In one role, I built Power BI dashboards and automation that supported the InfoSec function in a more operational way. That included things like reminders, tracking, and making large sets of raw information easier for leadership to interpret. The point was never to build dashboards for the sake of building dashboards. The point was to support decision making.

An earlier example in my career was building a Power BI dashboard to visualize global monkeypox infection data using official reporting from government health agencies. Thankfully, that was only crucial for a relatively short period of time, but it was a good example of why this kind of work matters. Raw data by itself does not drive decisions very well. Clear visualizations often do.

That same principle applies in security. Leaders usually do not want a pile of unstructured data. They want to understand what is happening, what matters, and what needs action.

What the certification gave me

PL-900 did not make me a deep Power Platform engineer, and I do not want to oversell it.

What it did give me was a better high level understanding of how Microsoft’s automation and data tooling fits together. That mattered when I was building workflows, connecting data sources, shaping outputs for dashboards, and helping move information into a form that people could actually use.

It also reinforced a broader point that still matters now: technical people benefit from understanding the surrounding business tools, not just the narrow security tools. Security work does not happen in a vacuum. It touches reporting, workflow, communication, and decision support.

The exam itself

The exam was much more straightforward than most cybersecurity certification exams I have taken.

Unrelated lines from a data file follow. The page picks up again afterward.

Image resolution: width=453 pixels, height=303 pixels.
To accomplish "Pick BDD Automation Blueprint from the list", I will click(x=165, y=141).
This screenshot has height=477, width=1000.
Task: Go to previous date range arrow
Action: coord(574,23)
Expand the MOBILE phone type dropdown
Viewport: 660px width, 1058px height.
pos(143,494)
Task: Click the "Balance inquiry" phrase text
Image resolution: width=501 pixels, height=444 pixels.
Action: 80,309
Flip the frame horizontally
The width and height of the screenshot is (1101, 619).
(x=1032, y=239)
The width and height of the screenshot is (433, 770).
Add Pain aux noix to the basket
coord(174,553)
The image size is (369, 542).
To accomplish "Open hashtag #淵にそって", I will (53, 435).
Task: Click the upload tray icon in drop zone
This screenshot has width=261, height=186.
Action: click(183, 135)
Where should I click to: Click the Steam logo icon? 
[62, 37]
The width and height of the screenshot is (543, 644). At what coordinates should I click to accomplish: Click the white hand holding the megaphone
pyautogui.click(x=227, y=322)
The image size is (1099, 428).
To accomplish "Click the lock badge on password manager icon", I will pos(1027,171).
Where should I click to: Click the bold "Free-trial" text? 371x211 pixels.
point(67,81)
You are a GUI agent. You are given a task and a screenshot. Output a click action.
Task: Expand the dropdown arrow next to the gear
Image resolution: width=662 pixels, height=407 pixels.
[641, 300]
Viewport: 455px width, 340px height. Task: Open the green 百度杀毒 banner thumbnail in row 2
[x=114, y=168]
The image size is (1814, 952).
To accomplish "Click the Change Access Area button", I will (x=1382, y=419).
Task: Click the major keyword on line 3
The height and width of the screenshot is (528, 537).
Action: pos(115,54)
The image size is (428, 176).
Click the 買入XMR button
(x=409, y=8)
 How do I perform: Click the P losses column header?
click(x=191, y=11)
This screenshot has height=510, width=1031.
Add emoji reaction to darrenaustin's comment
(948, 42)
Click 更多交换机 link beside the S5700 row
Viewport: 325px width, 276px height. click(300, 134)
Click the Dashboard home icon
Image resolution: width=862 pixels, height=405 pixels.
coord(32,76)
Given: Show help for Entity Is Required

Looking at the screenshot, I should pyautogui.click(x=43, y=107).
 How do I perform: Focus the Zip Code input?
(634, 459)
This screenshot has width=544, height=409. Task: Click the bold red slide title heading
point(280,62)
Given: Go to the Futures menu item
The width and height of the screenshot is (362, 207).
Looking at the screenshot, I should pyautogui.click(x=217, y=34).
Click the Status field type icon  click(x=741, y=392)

It was not especially difficult, but it still required understanding the vocabulary and purpose of the different platform components. You needed to know what each product did, how they related to each other, and where they fit in real use cases.

For preparation, I used practice tests, Microsoft material, and John Savill’s content. I also had the advantage of already using Power BI and Power Automate in a real work setting, which helped anchor the concepts.

That hands on context mattered more than the exam itself.

Why it still matters to me now

I have not spent much time building Power BI dashboards since then, and this is not a certification I would present as central to my identity.

But I still think the experience was useful.

Knowing how people built dashboards, automation, and workflow driven processes before the current AI boom gives useful context for evaluating where AI fits now. A lot of what is being presented as new still builds on older ideas around data shaping, reporting, automation, and decision support. Understanding the earlier tooling helps make sense of the newer wave of AI driven products and claims.

That does not remove the concern people have about automation replacing human work. If anything, it makes the shift feel more real. But it also reinforces the value of understanding the systems underneath the hype. If you know how the old workflow operated, you are in a better position to judge what the new workflow is actually improving and what it is just relabeling.

Final thoughts

PL-900 was niche, but it was not random.

It made sense for the role I was in, the work I was doing, and the kinds of dashboards and automation I was expected to build inside the Microsoft ecosystem. It is not the most important certification I have earned, and it is not one I use often today, but it was useful at the time and it helped ground some real work in a more structured understanding.

That is enough for me to consider it worthwhile.